# Lunar Lander Problem
The problem consists of an 8-dimensional continuous state space and a discrete action space. The four discrete
actions available are: do nothing, fire the left orientation engine, fire the main engine, fire the right orientation
engine. The landing pad is always at coordinates (0,0). Coordinates consist of the first two numbers in the state
vector. The total reward for moving from the top of the screen to the landing pad ranges from 100 - 140 points
varying on the lander placement on the pad. If the lander moves away from the landing pad it is penalized the
amount of reward that would be gained by moving towards the pad. An episode finishes if the lander crashes or
comes to rest, receiving an additional -100 or +100 points respectively. Each leg ground contact is worth +10
points. Firing the main engine incurs a -0.3 point penalty for each occurrence. Landing outside of the landing
pad is possible. Fuel is infinite, so, an agent could learn to fly and land on its first attempt. The problem is
considered solved when achieving a score of 200 points or higher on average over 100 consecutive runs.

## States
At each time step, a tuple of size 8 is given representing the 8 states: &emsp;  *(x,y,$v_{x}$,$v_{y}$,$\theta$,$v_{\theta}$,$leg_{L}$,$leg_{R}$)*
State in respective order:
- *x-coordinate* 
- *y-coordinate*
- *horizontal velocity ($v_{x}$)*
- *vertical velocity ($v_{y}$)*
- *angle of lander with respect to verical access*
- *angular velocity of the lander*
- *boolean for if left leg is touching ground*
- *boolean for if right leg is touching ground*

# Rewards
Reward for moving from the top of the screen to the landing pad and coming to rest is about 100-140 points. If the lander moves away from the landing pad, it loses reward. If the lander crashes, it receives an additional -100 points. If it comes to rest, it receives an additional +100 points. Each leg with ground contact is +10 points. Firing the main engine is -0.3 points each frame. Firing the side engine is -0.03 points each frame. Solved is 200 points.

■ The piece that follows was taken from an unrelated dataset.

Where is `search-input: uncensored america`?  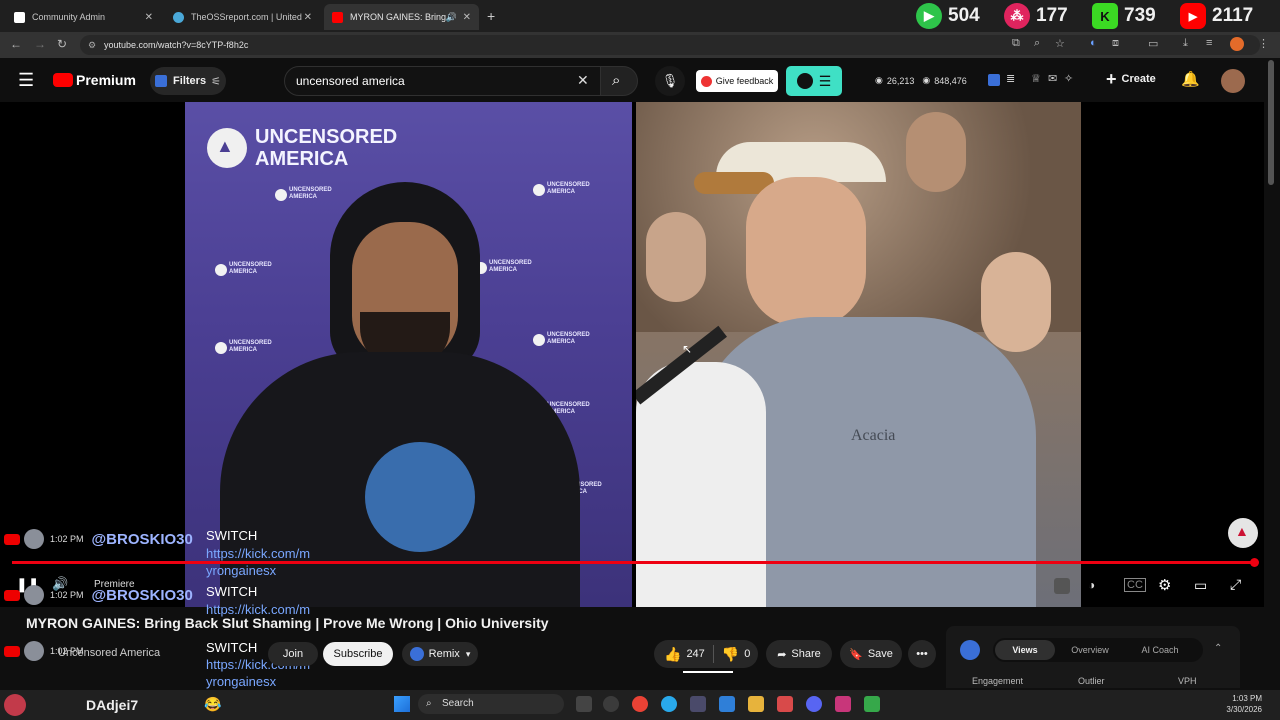
search-input: uncensored america is located at coordinates (443, 81).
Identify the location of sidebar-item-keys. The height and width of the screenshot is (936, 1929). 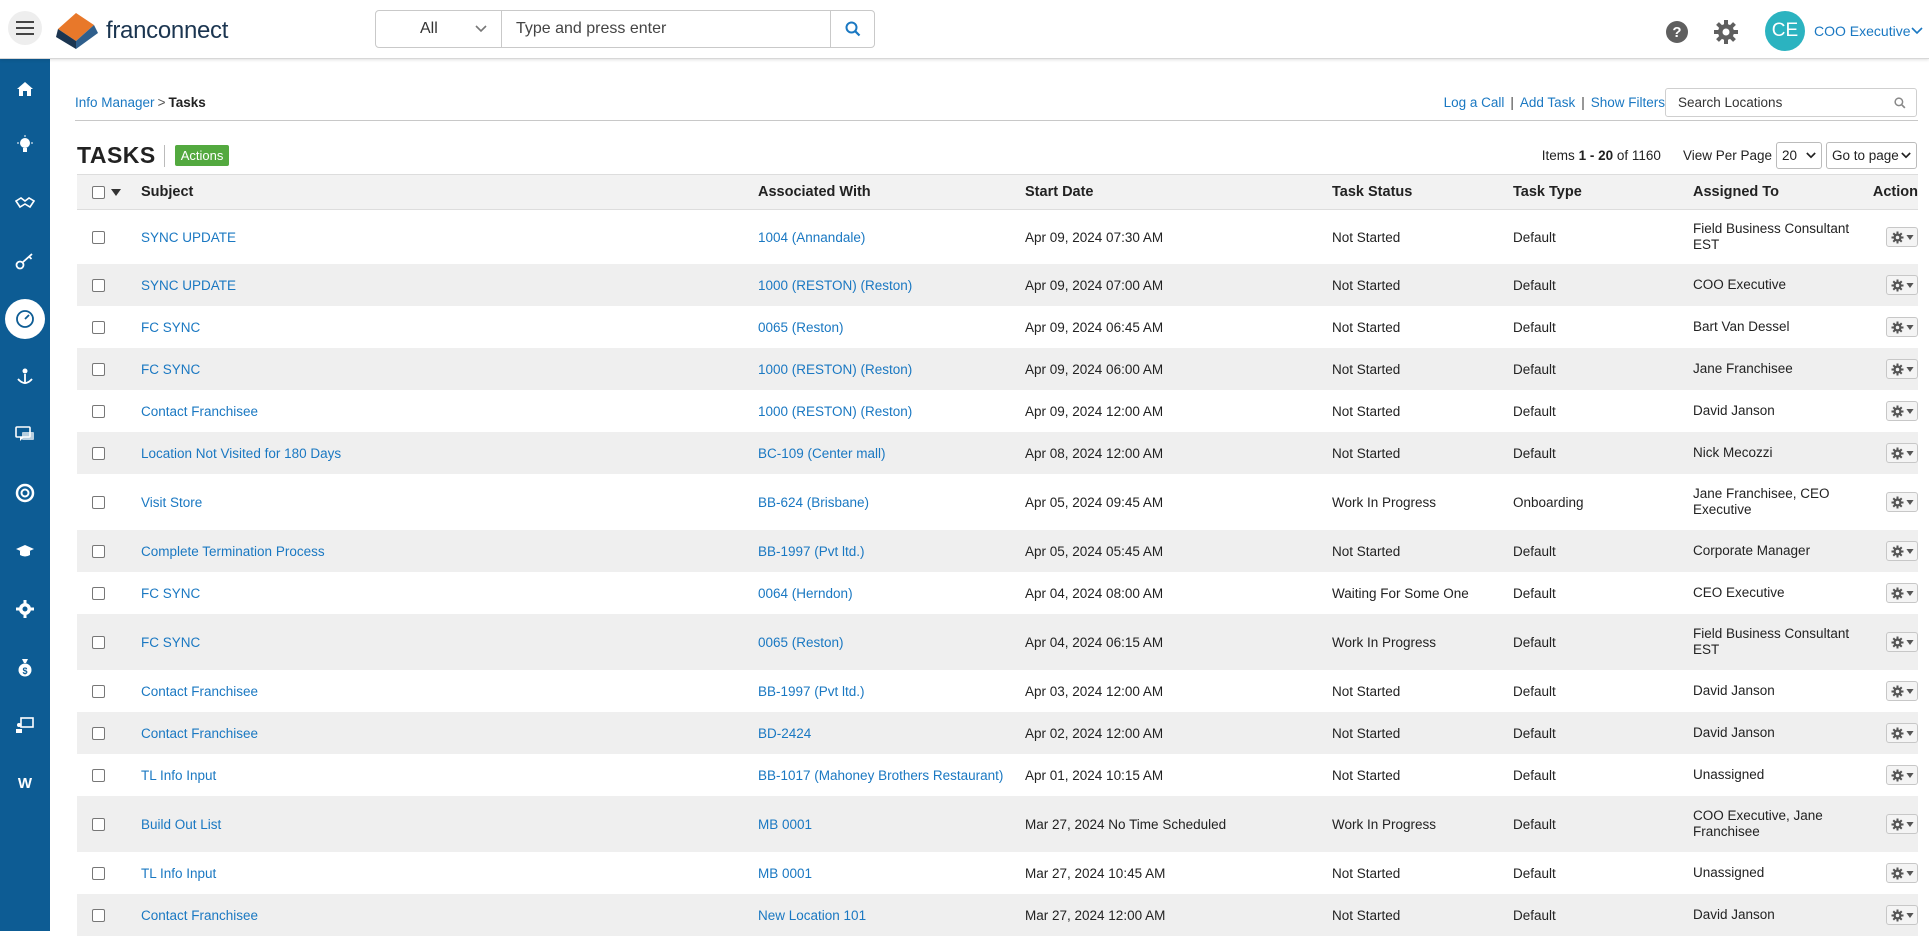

# Import and Create Environment

In [41]:
import gym
import matplotlib.pyplot as plt
from IPython import display
%matplotlib inline

# define seed for reproducibility
seed=222980

# initialize environment
env = gym.make('LunarLander-v2',render_mode="human")
env.action_space.seed(seed)

# get info on environment and seed
observation, _ = env.reset(seed=seed, options={})

# get environment info
num_actions = env.action_space.n 
num_inputs = env.observation_space.shape[0]

observation

array([-0.00676279,  1.4031343 , -0.68501765, -0.34606552,  0.00784321,
        0.15516661,  0.        ,  0.        ], dtype=float32)

In [19]:
num_actions

4

In [20]:
num_inputs

8

# Demonstrate Untrained Simulation
- Take random action.
- Unpack information after taking simulation step.
- Show simulation.
- Close environment

In [42]:
# %%
for _ in range(100):
    observation, reward, terminated, truncated, info = env.step(env.action_space.sample())
    env.render()

    if terminated or truncated:
        observation, info = env.reset()

env.close()